A new grading system for all current first years and incoming students will be in place beginning from October and will not be affecting those students entering their third or fourth years.
The new system, approved by the University Senate, will see students receiving letter grades on their assessed work, instead of percentages, which will then be converted to an overall score based on a twenty-four point scale. The scale ensures that students will still receive final specific classifications for their modules, and eventually their degrees, based on their overall aggregation scores. The process to amend the regulations began in 2006 and was “prompted, in part, by a national report that recommended that all universities ensure that their regulations relating to assessment and classification were clear and readily understandable by all parties” explained Dr. Gavin Brown, University Dean of Undergraduate Studies.
Dr. Brown went on to say that “these regulations will make marking criteria more transparent for all types of assessment, ensure markers use the full range of available marks across all disciplines and provide a simpler means of classifying a student’s final degree results”. They will also help “departments to deal with any mitigating circumstances students may have in a more transparent way”.

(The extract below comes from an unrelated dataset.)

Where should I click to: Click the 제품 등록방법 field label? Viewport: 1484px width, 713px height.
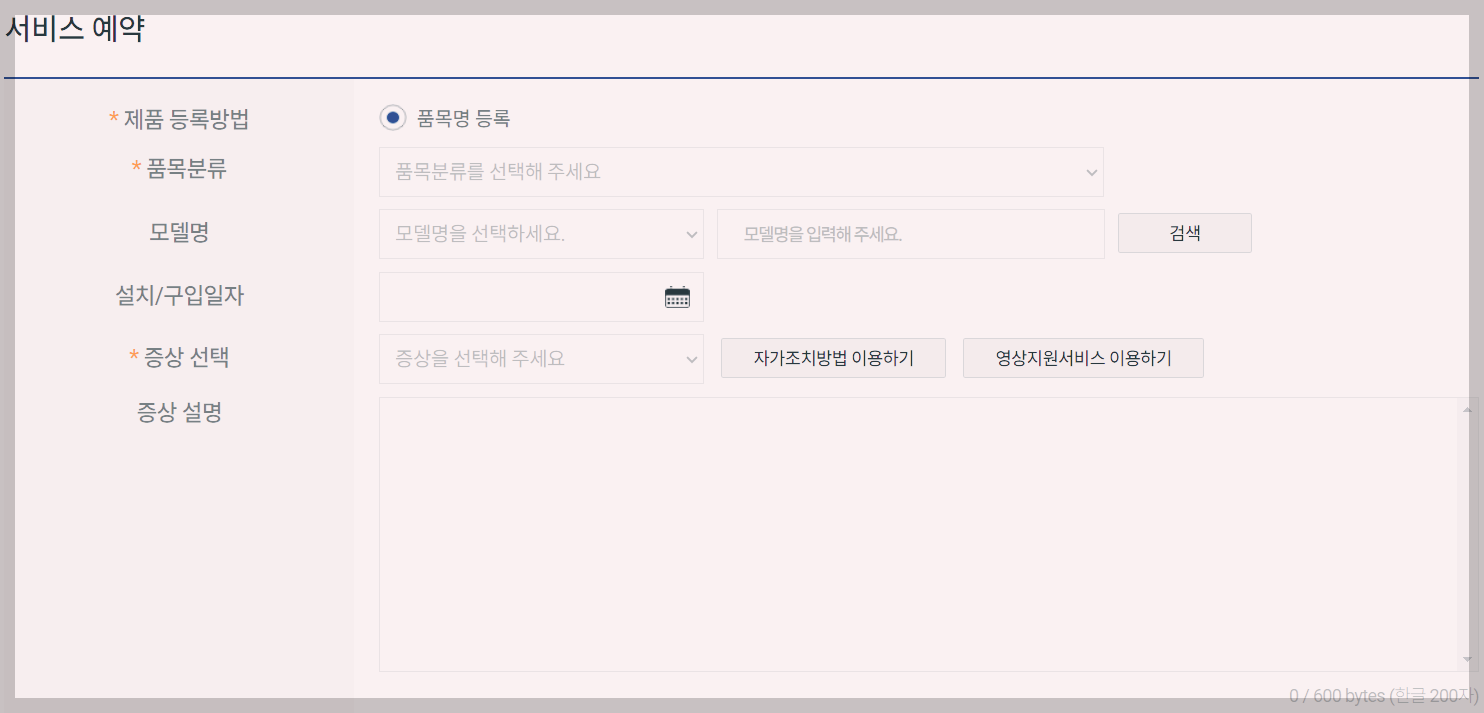pos(178,118)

However, there may be some exceptions to the new system; assessed work which is quantitative, such as multiple choice tests, could still be marked as a percentage, but will then be transferred on to the scale. Students will be informed by their departments how each piece will be marked along with the specific criteria for achieving each letter grade.

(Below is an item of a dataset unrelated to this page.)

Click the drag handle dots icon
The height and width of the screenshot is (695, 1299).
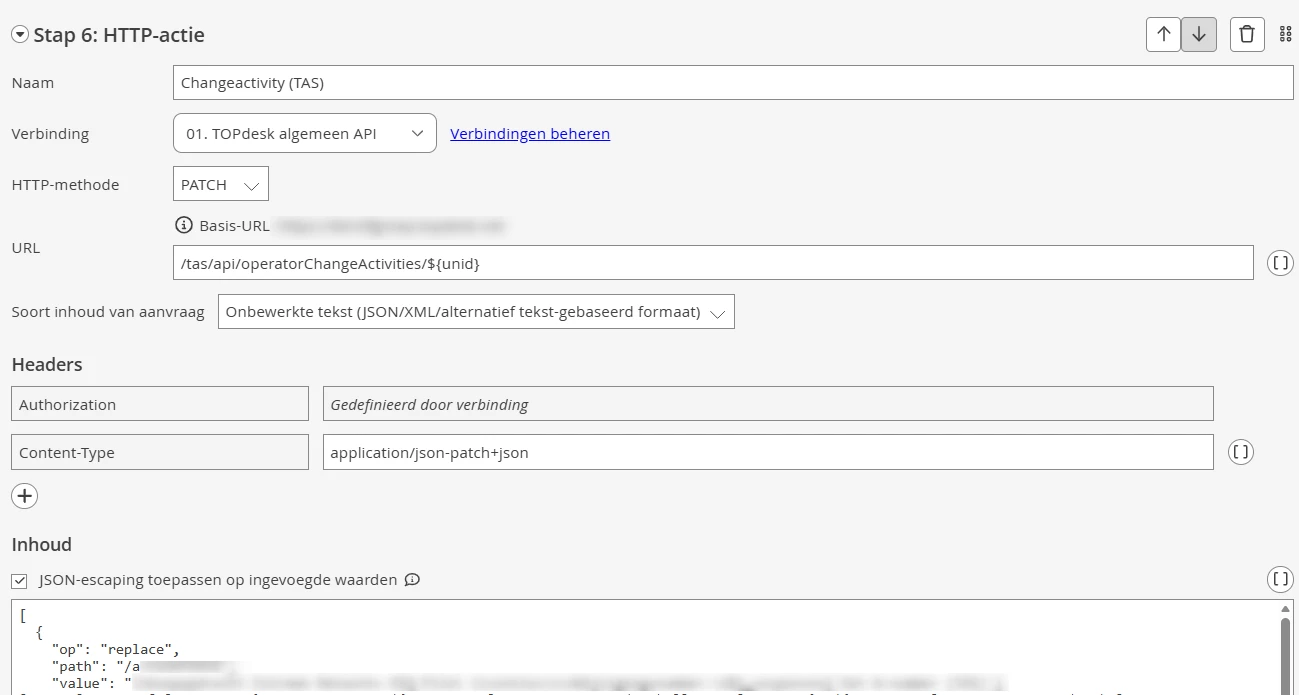coord(1286,35)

LUSU Vice President (Academic Affairs), Robin Hughes, was involved in, and encouraged, the formulation of the new system and thinks that it “is a much fairer system and a positive change for students”.
One first year student agrees with the change and thinks that the new system is “good because it will give a clearer picture of where our marks lie” going on to say that “sometimes it’s harder to work out what class we are achieving now, particularly as the boundaries for different subjects vary”.
Another first year student, Marsha Dowie, however, disagrees with the idea that the new system will be less complex and feels that “if at the end of our degree we will achieve a first, second or third, then surely it would make more sense to grade the assessments” in the same way so that students know what they “are capable of”.
More publicity regarding the change will be going out to students at a later date.